INSTRUCTIONS TO FOLLOW >> Swap "heading" for "column header" throughout the data below, and give every line again otherwise unchanged. Leave out the pictures.

[begin MATERIAL]

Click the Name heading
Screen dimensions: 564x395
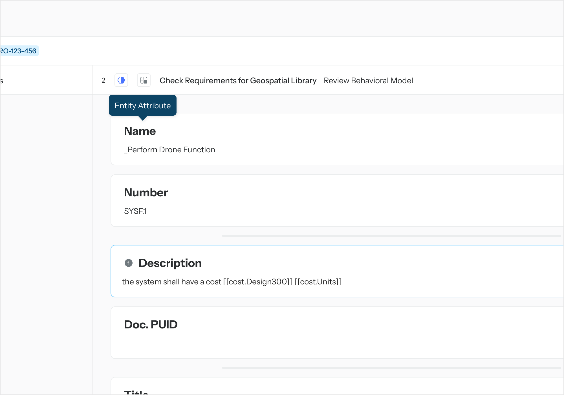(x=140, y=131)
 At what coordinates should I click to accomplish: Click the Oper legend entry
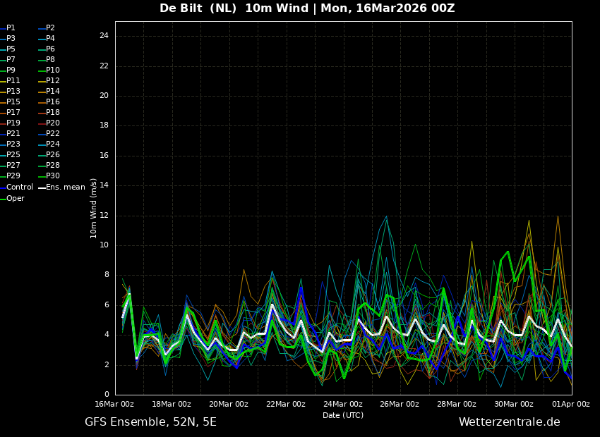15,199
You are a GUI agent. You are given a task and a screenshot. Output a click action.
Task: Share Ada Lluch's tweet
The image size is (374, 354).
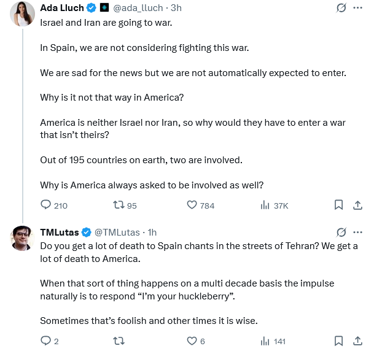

[end MATERIAL]

WRITTEN ANSWER >>
Click the Name column header
Screen dimensions: 564x395
(x=140, y=131)
 At what coordinates should I click to accomplish: Click the Oper legend entry
15,199
You are a GUI agent. You are given a task and a screenshot. Output a click action.
Task: Share Ada Lluch's tweet
The image size is (374, 354).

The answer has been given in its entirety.